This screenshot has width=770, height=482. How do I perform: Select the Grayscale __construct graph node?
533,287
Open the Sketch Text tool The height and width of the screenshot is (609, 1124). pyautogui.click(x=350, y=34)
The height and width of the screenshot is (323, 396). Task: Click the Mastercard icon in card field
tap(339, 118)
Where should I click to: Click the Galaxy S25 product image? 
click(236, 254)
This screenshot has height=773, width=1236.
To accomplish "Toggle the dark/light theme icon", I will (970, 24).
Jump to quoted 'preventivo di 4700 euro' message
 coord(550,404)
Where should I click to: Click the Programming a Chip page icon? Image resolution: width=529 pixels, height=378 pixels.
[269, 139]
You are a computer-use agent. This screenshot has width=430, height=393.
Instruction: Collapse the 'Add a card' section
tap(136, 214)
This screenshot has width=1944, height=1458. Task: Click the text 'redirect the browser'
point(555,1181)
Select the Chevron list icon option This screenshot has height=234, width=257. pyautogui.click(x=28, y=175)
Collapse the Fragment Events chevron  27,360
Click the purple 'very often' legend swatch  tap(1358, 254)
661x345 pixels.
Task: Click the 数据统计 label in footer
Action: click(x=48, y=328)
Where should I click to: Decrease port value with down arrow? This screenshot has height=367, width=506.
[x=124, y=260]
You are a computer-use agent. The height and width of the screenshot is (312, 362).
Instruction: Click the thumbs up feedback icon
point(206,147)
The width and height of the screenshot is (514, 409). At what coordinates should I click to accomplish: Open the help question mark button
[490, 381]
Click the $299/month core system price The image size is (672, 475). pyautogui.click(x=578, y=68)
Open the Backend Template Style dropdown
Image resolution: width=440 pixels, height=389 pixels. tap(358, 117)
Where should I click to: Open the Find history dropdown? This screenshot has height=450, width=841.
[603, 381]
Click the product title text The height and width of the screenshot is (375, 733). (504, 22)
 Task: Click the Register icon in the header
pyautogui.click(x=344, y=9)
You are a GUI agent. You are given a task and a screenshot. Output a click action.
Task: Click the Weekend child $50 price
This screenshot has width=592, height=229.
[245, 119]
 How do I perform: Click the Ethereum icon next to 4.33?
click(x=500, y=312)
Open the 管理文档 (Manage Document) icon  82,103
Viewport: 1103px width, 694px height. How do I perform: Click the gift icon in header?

* [EXERCISE INSTRUCTIONS]: Return every entry above verbatim, in the same order.

* [THE REPLY]:
This screenshot has width=770, height=482. How do I perform: Select the Grayscale __construct graph node?
533,287
Open the Sketch Text tool The height and width of the screenshot is (609, 1124). pyautogui.click(x=350, y=34)
The height and width of the screenshot is (323, 396). Task: Click the Mastercard icon in card field
tap(339, 118)
Where should I click to: Click the Galaxy S25 product image? 
click(236, 254)
This screenshot has height=773, width=1236.
To accomplish "Toggle the dark/light theme icon", I will (970, 24).
Jump to quoted 'preventivo di 4700 euro' message
 coord(550,404)
Where should I click to: Click the Programming a Chip page icon? Image resolution: width=529 pixels, height=378 pixels.
[269, 139]
You are a computer-use agent. This screenshot has width=430, height=393.
Instruction: Collapse the 'Add a card' section
tap(136, 214)
This screenshot has width=1944, height=1458. Task: Click the text 'redirect the browser'
point(555,1181)
Select the Chevron list icon option This screenshot has height=234, width=257. pyautogui.click(x=28, y=175)
Collapse the Fragment Events chevron  27,360
Click the purple 'very often' legend swatch  tap(1358, 254)
661x345 pixels.
Task: Click the 数据统计 label in footer
Action: click(x=48, y=328)
Where should I click to: Decrease port value with down arrow? This screenshot has height=367, width=506.
[x=124, y=260]
You are a computer-use agent. The height and width of the screenshot is (312, 362).
Instruction: Click the thumbs up feedback icon
point(206,147)
The width and height of the screenshot is (514, 409). At what coordinates should I click to accomplish: Open the help question mark button
[490, 381]
Click the $299/month core system price The image size is (672, 475). pyautogui.click(x=578, y=68)
Open the Backend Template Style dropdown
Image resolution: width=440 pixels, height=389 pixels. tap(358, 117)
Where should I click to: Open the Find history dropdown? This screenshot has height=450, width=841.
[603, 381]
Click the product title text The height and width of the screenshot is (375, 733). (504, 22)
 Task: Click the Register icon in the header
pyautogui.click(x=344, y=9)
You are a GUI agent. You are given a task and a screenshot. Output a click action.
Task: Click the Weekend child $50 price
This screenshot has width=592, height=229.
[245, 119]
 How do I perform: Click the Ethereum icon next to 4.33?
click(x=500, y=312)
Open the 管理文档 (Manage Document) icon  82,103
Viewport: 1103px width, 694px height. How do I perform: Click the gift icon in header?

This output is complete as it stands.